More and more often I see those experienced in technology address issues of political science. A malware reverser will speculate on terrorist motives. An expert with network traffic analysis will make guesses about organized crime operations.
When a journalist asks an expert in information security to explain the human science of an attack, such as groups and influences involved, the answers usually are quips and jabs instead of being based on science or study.
This is unfortunate because I suspect with a little reading or discussion things would improve dramatically. My impression is there is no clear guide, however, and when I raise the issue I’ve been asked to put something together. So, since I spent my undergraduate and graduate degrees on political philosophy (ethics of humanitarian intervention), perhaps I can help here in the ways that I was taught.
Let me give a clear example, which recently fell on my desk.
Say Silent Chollima One More Time
About two years ago a private company created by a wealthy businessman, using strong ties to the US government, was launched with ambitious goals to influence the world of information security investigations.
When 2013 kicked off CrowdStrike was barely known outside of inner-sanctum security circles. The stealth startup–founded by former Foundstone CEO, McAfee CTO, and co-author of the vaunted Hacking Exposed books George Kurtz–was essentially unveiled to the world at large at the RSA Security Conference in February.
Just two years after being formed, note how they describe the length of their projects, slyly claiming a start six years before existence.
Interviewer: What do you make of the FBI finding — and the president referred to it — that North Korea and North Korea alone was behind this attack?
CrowdStrike: At CrowdStrike, we absolutely agree with that. We have actually been tracking this actor. We actually call them Silent Chollima. That’s our name for this group based that is out of North Korea.
Interviewer: Say the name again.
Crowdstrike: Silent Chollima. Chollima is actually a national animal of North Korea. It’s a mythical flying horse. And we have been tracking this group since 2006.
Hold on to that mythical flying horse for a minute.
To be fair, CrowdStrike may have internally blended their own identity so much with the US government they do not realize those of us outside cringe when they blur the line between a CrowdStrike altar and our state. I think hiring many people away from the US government still does not excuse such casual use of “we” when speaking about intelligence from before the 2013 company launch.
Word use and definitions matter greatly to political scientists. I will dig in to explain why. Take a closer look at that reference to a mythological flying horse. CrowdStrike adds heavy emphasis where none is required. They want everyone to take note of what “we actually call” suspects without any sense of irony for propagandist methods.

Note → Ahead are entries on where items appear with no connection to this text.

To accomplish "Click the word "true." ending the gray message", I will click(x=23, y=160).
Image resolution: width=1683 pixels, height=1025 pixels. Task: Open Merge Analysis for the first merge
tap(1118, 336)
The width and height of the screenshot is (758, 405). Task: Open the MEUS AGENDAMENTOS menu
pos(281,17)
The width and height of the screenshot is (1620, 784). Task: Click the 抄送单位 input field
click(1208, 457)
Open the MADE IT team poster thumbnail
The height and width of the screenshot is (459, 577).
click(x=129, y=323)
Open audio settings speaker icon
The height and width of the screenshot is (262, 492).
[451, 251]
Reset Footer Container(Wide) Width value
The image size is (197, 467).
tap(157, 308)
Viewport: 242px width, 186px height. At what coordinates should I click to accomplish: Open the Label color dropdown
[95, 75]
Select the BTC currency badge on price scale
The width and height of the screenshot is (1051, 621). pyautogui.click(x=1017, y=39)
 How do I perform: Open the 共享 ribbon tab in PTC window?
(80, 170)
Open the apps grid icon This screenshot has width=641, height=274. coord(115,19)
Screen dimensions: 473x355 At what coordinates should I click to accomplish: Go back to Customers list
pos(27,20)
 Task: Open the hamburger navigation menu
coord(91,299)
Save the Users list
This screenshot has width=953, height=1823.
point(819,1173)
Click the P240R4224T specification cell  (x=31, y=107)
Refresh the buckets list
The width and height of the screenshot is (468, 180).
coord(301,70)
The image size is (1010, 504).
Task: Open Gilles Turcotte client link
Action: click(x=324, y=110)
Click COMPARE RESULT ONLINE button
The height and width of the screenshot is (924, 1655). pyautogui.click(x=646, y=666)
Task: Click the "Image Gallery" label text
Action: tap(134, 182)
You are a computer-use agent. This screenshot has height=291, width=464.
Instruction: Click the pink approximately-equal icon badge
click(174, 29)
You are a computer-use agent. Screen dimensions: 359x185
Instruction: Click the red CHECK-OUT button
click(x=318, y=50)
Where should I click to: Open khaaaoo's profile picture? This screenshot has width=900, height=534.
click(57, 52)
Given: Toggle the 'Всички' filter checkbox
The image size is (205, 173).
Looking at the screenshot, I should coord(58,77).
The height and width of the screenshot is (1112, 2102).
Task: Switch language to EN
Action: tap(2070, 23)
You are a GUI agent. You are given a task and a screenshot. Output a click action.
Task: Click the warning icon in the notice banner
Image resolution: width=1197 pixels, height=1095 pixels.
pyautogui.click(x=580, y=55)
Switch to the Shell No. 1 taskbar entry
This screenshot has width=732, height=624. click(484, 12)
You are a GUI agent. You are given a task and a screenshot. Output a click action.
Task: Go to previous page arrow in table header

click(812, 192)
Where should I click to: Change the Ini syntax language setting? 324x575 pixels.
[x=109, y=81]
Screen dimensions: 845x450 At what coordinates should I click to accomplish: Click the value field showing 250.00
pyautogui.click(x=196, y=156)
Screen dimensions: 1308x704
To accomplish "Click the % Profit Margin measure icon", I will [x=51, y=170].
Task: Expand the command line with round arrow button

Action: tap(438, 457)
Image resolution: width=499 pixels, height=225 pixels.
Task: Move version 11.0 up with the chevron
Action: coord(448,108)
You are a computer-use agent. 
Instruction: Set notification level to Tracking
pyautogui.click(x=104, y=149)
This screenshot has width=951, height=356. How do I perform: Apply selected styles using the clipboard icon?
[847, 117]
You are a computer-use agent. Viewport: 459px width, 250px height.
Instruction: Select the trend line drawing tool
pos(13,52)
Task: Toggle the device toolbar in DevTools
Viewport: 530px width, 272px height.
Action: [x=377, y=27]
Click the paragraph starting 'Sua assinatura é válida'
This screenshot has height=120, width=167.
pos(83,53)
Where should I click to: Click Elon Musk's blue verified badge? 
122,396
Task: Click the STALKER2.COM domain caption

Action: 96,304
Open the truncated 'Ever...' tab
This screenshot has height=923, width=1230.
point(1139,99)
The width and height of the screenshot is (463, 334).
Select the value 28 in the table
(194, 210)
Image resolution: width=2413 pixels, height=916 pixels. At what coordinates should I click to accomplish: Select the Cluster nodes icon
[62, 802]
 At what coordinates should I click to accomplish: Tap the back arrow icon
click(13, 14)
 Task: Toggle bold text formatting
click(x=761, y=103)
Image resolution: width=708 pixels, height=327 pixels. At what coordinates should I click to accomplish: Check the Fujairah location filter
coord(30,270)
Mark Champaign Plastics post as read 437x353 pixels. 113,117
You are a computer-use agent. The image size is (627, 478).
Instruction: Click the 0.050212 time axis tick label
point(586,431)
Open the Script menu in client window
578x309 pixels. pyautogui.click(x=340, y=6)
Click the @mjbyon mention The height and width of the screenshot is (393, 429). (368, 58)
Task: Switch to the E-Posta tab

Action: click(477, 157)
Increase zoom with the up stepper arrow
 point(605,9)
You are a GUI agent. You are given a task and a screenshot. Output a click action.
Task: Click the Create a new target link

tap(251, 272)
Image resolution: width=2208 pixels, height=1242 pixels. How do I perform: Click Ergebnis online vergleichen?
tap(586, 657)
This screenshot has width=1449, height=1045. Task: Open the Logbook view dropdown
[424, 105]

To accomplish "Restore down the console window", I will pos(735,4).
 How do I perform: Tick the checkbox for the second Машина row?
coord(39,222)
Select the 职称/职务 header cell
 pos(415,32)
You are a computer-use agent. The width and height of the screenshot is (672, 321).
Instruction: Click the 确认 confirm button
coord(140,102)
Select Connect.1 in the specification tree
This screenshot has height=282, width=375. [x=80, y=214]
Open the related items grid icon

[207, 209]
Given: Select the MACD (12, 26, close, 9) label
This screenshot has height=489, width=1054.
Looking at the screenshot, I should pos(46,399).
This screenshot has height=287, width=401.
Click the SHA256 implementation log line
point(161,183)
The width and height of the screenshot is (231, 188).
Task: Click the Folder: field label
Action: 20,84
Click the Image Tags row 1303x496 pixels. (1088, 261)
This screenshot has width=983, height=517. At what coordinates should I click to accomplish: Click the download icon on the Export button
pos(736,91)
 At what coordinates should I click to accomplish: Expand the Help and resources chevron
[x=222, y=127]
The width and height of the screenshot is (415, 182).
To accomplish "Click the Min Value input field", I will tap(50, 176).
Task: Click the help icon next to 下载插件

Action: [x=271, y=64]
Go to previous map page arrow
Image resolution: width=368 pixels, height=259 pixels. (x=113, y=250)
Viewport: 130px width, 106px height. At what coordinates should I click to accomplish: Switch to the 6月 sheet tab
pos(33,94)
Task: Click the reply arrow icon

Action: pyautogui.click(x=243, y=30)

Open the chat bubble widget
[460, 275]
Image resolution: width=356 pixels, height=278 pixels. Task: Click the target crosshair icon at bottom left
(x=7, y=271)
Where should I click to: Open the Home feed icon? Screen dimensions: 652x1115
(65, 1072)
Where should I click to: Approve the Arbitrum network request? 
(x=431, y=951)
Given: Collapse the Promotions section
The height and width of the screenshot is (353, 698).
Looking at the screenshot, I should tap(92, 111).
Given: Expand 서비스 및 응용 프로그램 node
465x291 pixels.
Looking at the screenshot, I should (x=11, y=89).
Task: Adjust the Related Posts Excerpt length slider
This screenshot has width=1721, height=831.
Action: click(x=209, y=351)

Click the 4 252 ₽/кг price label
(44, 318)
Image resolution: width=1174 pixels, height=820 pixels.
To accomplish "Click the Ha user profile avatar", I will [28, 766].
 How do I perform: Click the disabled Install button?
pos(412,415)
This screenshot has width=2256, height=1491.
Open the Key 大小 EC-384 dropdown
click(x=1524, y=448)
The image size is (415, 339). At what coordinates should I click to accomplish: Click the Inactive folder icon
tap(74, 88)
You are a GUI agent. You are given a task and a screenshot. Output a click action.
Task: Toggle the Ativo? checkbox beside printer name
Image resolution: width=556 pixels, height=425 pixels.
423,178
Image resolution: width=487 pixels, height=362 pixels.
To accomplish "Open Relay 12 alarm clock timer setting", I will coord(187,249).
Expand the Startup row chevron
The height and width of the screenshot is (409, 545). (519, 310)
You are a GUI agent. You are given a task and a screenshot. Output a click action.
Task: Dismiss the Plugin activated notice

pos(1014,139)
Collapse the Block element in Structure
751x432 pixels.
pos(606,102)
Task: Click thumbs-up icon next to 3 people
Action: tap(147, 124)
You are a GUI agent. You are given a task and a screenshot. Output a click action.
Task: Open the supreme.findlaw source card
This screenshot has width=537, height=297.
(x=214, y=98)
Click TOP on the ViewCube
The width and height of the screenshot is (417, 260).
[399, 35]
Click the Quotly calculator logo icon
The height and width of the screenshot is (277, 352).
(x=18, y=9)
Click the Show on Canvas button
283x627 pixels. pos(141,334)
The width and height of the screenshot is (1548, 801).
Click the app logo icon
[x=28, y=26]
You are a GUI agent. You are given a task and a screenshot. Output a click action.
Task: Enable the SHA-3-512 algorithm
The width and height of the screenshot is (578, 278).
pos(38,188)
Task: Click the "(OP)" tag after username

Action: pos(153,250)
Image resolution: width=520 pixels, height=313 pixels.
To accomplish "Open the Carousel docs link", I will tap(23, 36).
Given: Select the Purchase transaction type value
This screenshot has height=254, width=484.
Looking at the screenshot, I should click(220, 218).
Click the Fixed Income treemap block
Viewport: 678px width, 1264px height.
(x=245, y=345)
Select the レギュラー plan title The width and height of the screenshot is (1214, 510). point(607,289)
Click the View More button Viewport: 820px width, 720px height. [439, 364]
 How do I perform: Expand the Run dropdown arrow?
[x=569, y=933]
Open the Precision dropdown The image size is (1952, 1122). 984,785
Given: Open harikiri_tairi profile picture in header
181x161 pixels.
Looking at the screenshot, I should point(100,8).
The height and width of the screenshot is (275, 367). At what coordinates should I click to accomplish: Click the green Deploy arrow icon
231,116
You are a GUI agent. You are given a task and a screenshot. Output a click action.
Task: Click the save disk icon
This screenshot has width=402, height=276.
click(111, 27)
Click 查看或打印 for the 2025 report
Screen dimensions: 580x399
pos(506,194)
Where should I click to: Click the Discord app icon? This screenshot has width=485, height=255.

Some of it may be just examples in insensitive or silly labeling for convenience, rather than outright propaganda designed to change minds. Here’s their “meet the adversaries” page.
Anyone else find it strange that the country of Tiger is an India? What is an India? Ok, seriously though, only Chollima gets defined? I have to look up what kind of animal an India is?
Iran (Persia) being called a Kitten and India the Tiger is surely meant as some light-hearted back-slapping comedy to lighten up the mood in CrowdStrike offices. Long nights poring over forensic material, might as well start filing with pejorative names for foreign indicators because, duh, adversaries.
Political scientists say the words used to describe a suspect before a trial heavily influence everyone’s views. An election also has this effect. Pakistan has some very interesting long-term studies of voting results from ballots for the illiterate, where candidates are assigned an icon.
Imagine a ballot where you have to choose between a chair and a kitten.
CrowdStrike makes no bones about the fact they believe someone they suspect will be considered guilty until proven innocent by others. This unsavory political philosophy comes through clearly in another interview (where they also take a moment to mention Chollima):
We haven’t seen the skeptics produce any evidence that it wasn’t North Korea, because there is pretty good technical attribution here. […] North Korea is one of the few countries that doesn’t have a real animal as a national animal. […] Which, I think, tells you a lot about the country itself.
I’ll leave the “pretty good technical attribution” statement alone here because I want to deal with that in a separate post. Let’s break the rest into two parts.
Skeptics Haven’t Produced Evidence
First, to the challenge for skeptics to produce counter-evidence, Bertrand Russell eloquently and completely destroyed such reasoning long ago. His simple celestial teapot analogy speaks for itself.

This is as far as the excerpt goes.